→ **DATA**
= = = = = = =

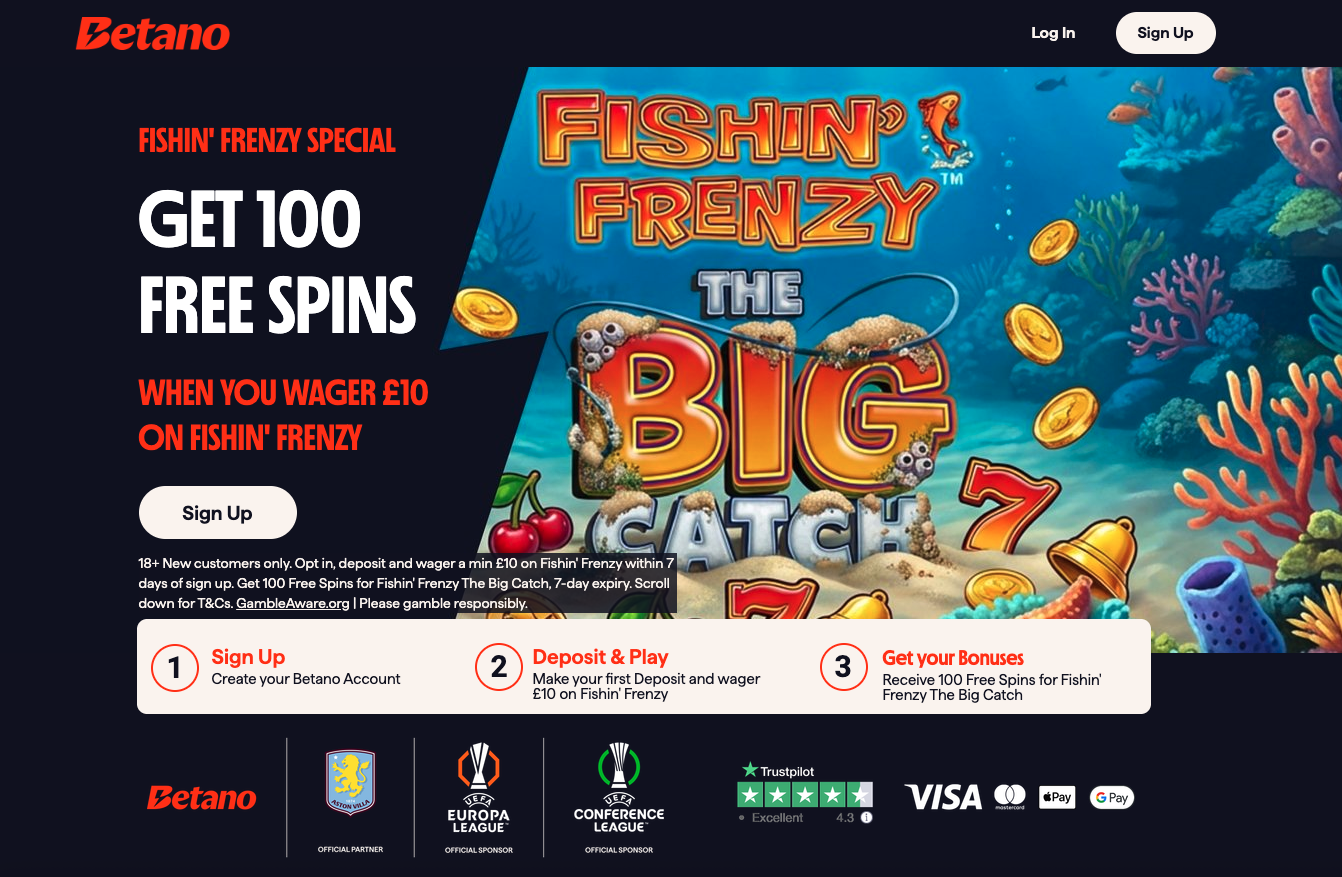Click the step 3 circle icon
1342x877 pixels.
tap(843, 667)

= = = = = = =

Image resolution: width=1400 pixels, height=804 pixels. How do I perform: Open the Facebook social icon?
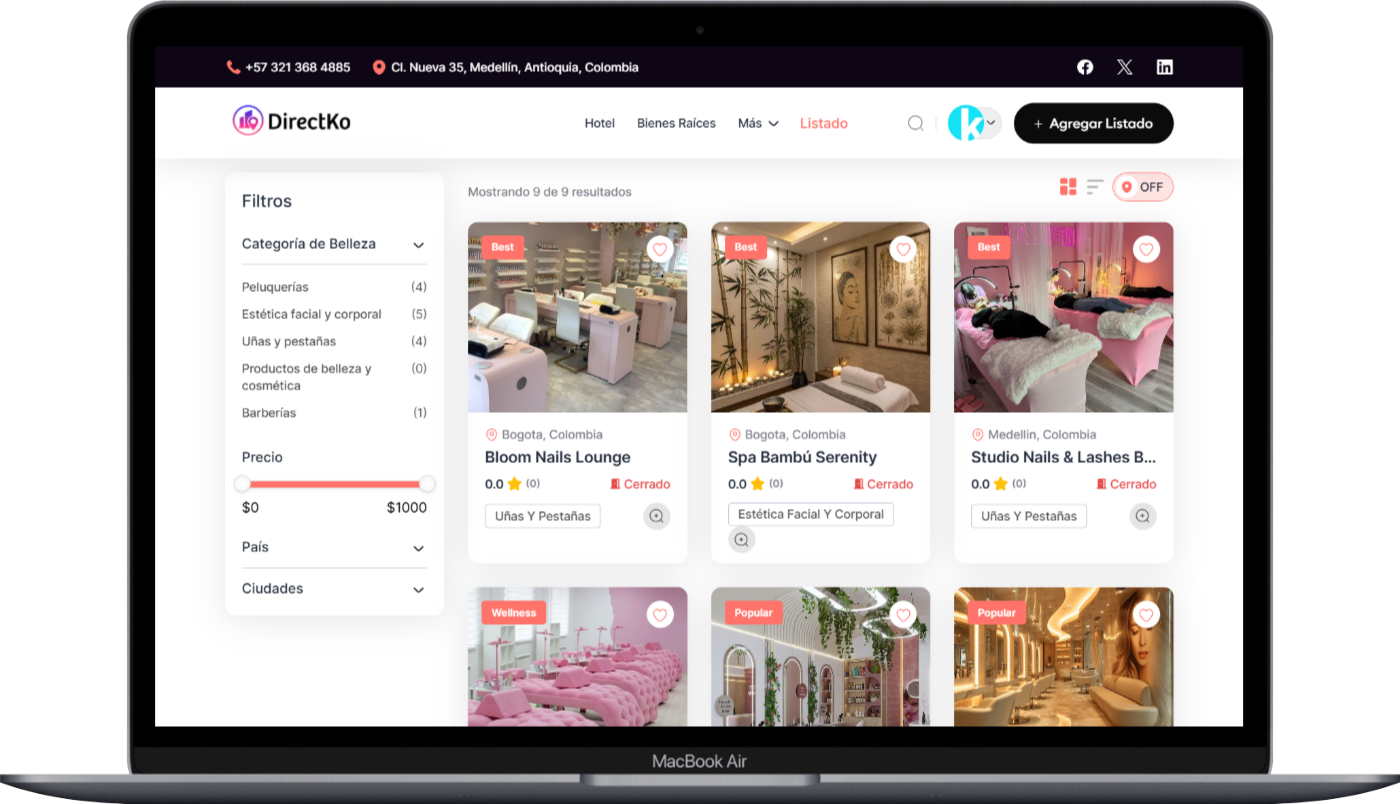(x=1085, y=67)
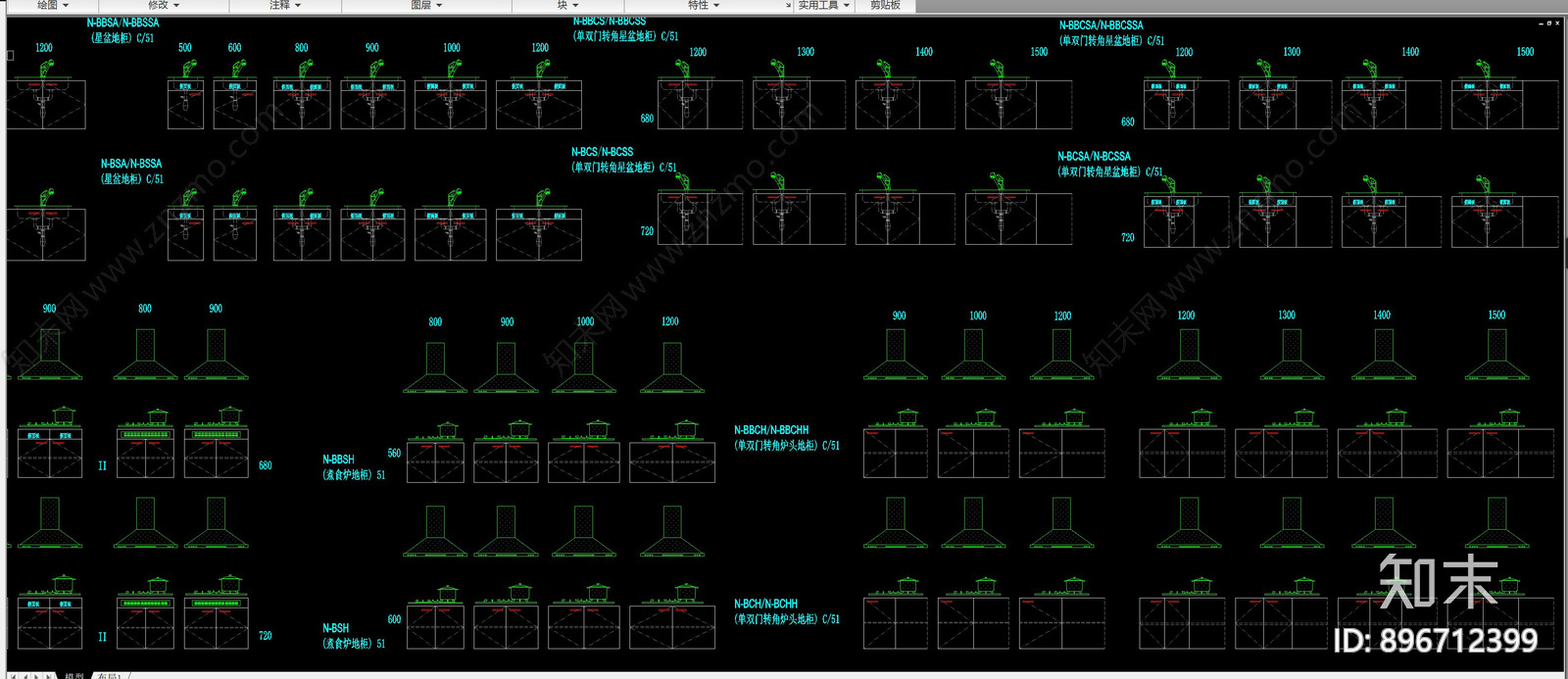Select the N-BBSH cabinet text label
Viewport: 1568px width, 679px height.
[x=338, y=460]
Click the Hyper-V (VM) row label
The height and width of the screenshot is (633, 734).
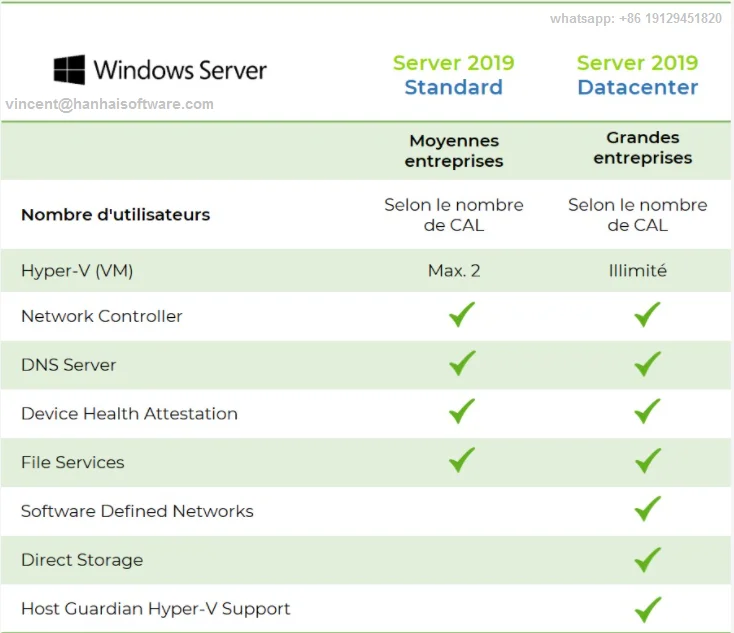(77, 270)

= = = = = = =

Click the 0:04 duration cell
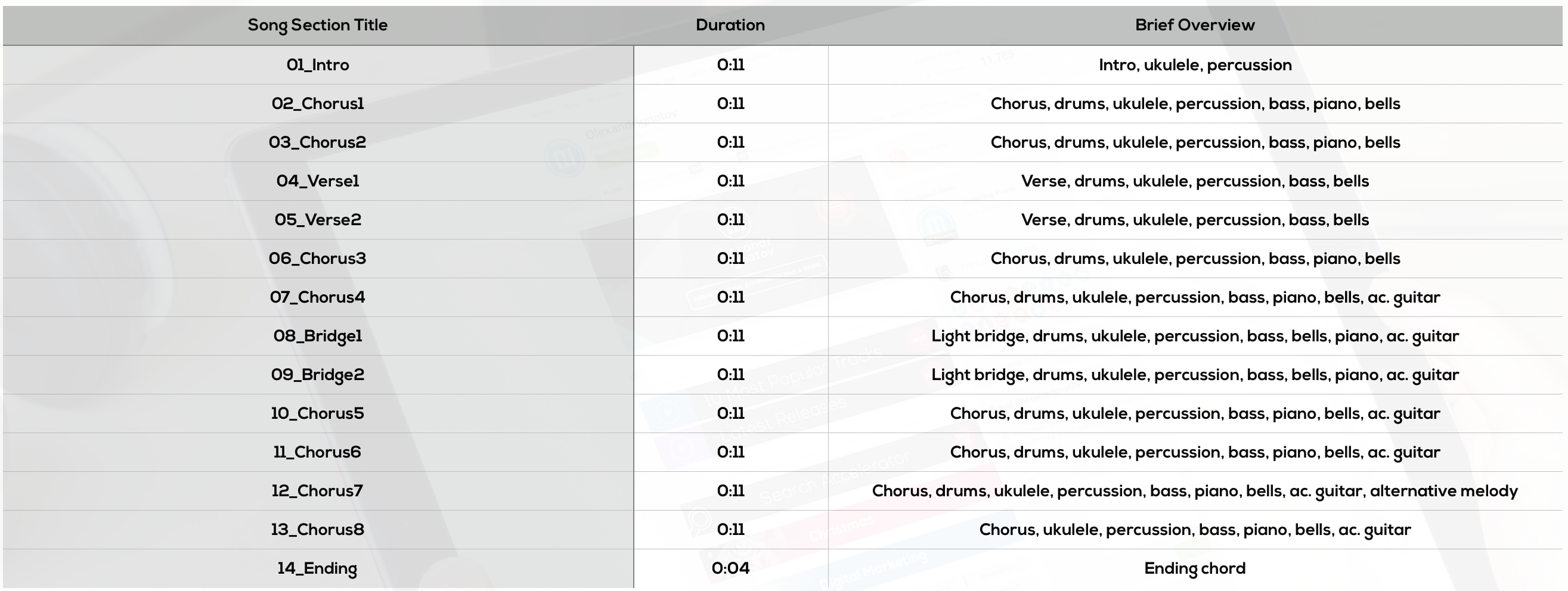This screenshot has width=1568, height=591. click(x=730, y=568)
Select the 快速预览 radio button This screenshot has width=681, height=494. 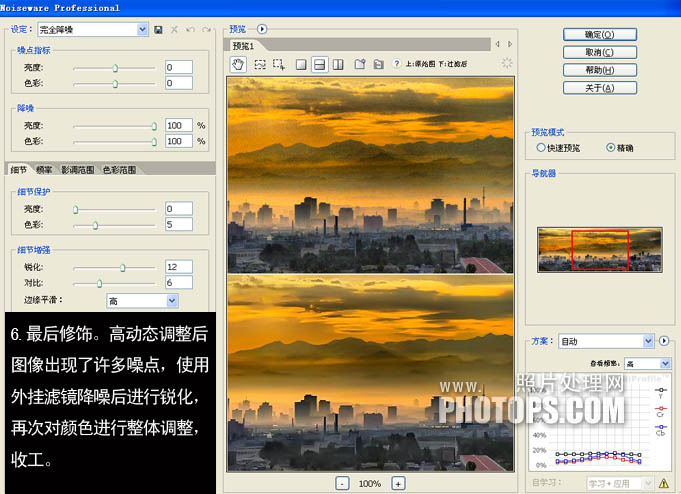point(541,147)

= = = = = = =

→ **REQUIREMENT**
Repeat the records from the line with "Click the step 3 circle icon" up to and including the line with "tap(843, 667)", leaving out the pictures.

→ **ANSWER IN FULL**
Click the step 3 circle icon
1342x877 pixels.
tap(843, 667)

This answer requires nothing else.